I dettagli dell’inchiesta “Ultimo atto” che ha portato all’esecuzione di 31 arresti

Gli affiliati alla cosca Farao-Marincola di Cirò temevano di essere intercettati dalla polizia giudiziaria. E non potendo sempre utilizzare un linguaggio criptico ed allusivo per discutere di «affari illeciti», si munirono di sofisticate apparecchiature elettroniche per stanare e disattivare eventuali microspie che gli inquirenti avrebbero potuto installare nei luoghi da loro frequentati. Vengono fuori anche questi dettagli dalle carte dell’inchiesta “Ultimo atto” coordinata dalla Dda di Catanzaro che giovedì ha portato all’esecuzione di 31 arresti da parte dei carabinieri.

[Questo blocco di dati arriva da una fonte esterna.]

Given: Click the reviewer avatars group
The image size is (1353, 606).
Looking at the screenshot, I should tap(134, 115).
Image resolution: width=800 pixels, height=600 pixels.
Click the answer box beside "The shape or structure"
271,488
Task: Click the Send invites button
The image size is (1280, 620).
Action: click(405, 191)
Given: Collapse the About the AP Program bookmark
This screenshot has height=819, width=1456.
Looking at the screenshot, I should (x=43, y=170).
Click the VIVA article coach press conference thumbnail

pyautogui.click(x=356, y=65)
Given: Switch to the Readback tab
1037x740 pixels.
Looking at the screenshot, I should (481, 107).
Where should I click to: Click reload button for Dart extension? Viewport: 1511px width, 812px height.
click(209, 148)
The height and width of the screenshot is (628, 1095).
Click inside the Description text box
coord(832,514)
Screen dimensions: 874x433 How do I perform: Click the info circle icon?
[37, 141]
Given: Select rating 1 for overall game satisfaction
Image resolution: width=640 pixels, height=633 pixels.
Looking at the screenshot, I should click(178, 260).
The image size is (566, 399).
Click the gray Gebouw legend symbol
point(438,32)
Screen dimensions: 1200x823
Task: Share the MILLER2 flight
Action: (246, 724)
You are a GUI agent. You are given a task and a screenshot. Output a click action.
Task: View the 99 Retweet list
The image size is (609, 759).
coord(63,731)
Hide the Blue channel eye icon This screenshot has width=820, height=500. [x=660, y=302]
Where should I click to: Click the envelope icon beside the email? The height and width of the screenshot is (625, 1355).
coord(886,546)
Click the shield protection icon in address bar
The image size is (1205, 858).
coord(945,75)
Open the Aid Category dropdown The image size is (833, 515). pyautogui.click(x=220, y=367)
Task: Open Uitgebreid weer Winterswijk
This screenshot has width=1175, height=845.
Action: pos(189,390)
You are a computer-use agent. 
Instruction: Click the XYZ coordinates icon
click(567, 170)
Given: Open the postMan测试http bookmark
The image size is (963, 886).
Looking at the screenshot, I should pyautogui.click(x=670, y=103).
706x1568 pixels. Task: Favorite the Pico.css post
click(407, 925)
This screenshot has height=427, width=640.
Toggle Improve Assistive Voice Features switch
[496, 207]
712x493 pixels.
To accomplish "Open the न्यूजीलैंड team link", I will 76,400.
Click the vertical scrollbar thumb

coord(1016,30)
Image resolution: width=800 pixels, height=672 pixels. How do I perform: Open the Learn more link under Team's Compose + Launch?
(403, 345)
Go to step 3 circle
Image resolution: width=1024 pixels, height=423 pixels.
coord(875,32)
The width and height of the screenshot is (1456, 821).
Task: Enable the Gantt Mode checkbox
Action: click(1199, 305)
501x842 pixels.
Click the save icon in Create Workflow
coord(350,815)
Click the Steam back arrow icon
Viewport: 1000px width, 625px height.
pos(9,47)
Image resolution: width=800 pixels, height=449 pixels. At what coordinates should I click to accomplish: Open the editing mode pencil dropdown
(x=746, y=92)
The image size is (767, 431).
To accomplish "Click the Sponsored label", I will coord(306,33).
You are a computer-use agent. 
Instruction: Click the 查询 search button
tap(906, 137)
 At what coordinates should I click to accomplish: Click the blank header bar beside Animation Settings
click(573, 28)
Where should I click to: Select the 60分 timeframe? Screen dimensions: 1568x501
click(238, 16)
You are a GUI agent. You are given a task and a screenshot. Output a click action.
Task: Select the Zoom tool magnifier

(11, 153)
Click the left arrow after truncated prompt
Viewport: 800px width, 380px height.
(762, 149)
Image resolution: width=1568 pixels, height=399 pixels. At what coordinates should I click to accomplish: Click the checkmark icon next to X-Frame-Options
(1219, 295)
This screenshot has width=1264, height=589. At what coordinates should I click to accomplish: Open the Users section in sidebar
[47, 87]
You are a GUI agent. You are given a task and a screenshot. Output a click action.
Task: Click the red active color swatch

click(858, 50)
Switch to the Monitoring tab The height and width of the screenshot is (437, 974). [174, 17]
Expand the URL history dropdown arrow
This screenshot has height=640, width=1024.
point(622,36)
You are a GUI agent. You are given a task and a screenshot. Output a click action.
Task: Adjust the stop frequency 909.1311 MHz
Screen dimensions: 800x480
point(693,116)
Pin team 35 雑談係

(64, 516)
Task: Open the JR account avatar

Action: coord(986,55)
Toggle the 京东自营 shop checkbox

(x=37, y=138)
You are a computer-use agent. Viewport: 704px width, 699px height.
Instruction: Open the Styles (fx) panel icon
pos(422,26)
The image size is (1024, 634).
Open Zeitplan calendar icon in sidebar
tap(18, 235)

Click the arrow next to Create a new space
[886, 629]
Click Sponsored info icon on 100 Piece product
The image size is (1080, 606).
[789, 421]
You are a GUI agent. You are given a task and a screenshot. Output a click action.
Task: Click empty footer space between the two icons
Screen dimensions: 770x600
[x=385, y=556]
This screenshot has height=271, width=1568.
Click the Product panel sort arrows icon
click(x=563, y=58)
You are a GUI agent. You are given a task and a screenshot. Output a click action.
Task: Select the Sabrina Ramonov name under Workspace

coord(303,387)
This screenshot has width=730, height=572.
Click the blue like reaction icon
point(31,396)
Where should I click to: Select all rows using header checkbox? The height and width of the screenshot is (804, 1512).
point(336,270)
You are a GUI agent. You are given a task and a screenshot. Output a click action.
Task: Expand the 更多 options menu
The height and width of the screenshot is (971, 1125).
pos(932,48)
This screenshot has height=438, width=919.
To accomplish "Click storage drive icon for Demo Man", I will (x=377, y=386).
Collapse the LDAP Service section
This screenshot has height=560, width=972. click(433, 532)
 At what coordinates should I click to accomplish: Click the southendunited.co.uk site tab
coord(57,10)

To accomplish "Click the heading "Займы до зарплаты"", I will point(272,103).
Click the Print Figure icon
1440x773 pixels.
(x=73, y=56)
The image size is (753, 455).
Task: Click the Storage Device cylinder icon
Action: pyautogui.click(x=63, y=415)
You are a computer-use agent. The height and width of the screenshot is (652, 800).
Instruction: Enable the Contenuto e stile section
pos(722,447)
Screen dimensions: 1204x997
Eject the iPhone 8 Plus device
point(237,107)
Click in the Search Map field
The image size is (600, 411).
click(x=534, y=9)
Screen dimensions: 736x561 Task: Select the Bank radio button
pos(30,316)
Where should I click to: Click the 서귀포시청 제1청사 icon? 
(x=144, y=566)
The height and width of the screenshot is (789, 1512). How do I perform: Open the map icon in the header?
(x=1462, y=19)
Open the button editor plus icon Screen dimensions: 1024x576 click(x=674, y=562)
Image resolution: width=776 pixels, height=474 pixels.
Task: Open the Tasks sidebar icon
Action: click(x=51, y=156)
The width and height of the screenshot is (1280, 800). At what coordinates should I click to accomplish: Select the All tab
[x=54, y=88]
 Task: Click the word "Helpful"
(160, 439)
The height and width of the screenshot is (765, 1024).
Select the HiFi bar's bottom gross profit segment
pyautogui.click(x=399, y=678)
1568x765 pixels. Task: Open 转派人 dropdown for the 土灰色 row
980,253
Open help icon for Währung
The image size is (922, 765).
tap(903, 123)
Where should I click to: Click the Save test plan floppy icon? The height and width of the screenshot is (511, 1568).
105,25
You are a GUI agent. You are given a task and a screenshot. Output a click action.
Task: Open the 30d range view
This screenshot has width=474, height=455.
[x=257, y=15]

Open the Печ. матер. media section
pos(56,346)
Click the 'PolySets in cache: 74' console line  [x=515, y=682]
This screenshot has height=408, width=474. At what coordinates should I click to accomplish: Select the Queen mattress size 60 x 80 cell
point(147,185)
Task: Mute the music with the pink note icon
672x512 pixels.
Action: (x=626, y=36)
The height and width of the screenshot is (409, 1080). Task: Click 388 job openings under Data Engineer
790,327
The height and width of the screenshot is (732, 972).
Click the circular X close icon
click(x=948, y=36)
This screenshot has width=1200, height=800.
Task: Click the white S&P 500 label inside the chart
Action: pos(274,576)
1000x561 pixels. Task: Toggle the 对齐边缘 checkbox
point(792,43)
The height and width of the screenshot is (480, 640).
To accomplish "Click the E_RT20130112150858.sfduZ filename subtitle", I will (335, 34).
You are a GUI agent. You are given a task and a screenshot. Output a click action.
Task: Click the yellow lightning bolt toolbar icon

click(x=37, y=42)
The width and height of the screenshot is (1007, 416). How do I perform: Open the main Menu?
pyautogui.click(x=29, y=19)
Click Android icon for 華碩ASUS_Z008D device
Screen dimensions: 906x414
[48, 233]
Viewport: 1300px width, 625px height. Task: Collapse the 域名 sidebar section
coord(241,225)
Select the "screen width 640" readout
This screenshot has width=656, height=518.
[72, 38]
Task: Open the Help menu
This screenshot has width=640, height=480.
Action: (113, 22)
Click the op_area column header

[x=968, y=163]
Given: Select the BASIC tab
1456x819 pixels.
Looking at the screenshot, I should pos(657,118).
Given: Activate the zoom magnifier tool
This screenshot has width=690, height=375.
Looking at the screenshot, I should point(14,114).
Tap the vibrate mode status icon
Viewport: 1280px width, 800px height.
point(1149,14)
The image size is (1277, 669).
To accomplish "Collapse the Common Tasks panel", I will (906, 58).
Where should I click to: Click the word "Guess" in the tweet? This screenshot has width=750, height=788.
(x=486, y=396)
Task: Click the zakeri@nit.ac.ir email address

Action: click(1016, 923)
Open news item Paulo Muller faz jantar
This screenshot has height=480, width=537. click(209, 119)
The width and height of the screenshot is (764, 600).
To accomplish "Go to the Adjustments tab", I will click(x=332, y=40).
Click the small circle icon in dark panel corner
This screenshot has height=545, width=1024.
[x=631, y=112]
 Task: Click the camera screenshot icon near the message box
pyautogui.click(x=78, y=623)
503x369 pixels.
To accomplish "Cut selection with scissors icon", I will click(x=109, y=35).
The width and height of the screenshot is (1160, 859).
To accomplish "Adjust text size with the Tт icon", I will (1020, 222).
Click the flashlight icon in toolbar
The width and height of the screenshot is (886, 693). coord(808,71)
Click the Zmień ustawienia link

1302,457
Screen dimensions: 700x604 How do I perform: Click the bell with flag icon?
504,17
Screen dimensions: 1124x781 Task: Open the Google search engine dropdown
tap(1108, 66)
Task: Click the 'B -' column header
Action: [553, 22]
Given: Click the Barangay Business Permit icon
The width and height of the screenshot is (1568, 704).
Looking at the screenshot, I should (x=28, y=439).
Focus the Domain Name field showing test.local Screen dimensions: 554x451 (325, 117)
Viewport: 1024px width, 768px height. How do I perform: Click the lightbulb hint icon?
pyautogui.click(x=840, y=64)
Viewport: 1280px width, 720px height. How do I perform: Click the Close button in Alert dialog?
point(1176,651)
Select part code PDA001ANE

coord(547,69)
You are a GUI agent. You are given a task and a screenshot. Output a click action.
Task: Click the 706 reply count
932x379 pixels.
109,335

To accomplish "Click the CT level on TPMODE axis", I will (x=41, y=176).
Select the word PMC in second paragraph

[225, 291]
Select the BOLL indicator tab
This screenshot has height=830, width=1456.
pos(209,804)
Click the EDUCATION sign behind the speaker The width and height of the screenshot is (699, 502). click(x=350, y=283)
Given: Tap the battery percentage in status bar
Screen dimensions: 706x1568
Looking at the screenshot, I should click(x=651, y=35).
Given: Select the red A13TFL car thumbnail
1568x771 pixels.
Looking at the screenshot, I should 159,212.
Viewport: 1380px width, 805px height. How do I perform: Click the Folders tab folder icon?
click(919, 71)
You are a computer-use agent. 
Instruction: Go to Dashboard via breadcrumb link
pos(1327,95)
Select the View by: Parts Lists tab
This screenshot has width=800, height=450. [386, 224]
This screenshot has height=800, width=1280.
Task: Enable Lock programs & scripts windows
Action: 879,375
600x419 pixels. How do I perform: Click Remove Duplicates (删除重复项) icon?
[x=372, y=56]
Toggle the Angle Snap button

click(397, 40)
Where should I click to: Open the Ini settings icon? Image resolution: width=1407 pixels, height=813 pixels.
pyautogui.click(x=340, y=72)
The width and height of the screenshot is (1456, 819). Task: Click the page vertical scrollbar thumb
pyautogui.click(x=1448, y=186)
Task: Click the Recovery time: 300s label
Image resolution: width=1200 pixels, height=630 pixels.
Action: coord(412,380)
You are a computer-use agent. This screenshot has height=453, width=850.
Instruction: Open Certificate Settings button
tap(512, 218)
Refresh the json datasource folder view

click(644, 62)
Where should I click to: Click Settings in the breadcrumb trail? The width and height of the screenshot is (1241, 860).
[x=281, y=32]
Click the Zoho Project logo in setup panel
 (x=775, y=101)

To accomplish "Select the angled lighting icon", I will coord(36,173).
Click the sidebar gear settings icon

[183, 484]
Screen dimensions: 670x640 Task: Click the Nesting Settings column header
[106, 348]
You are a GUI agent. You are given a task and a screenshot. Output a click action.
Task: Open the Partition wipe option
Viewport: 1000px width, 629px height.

Si tratta dell’operazione che ha messo all’angolo le nuove leve e alcune vecchie conoscenze del clan cirotano che si era riorganizzato dopo il blitz “Stige” del 2018. Sotto la lente della Procura antimafia, sono finite le telefonate di Vincenzo Affatato (uno dei “rampolli” finito in manette) che, su incarico dei veterani dell’organizzazione criminale, il 2 marzo 2020 contattò il titolare di una ditta di Reggio Calabria che vende sistemi per “bonificare” gli ambienti da cimici investigative. I due si accordano sul pagamento di 500 euro in un’unica soluzione. Ma, annotano però i pm Paolo Sirleo, Domenico Guarascio e Pasquale Mandolfino, «è singolare come Vincenzo Affatato» avesse voluto «mantenere generica la località dalla quale effettua la telefonata, riservandosi di trasmettere i dati utili per la spedizione solo in un secondo momento, che avverrà verosimilmente attraverso WhatsApp, notoriamente considerato mezzo di comunicazione difficilmente intercettabile».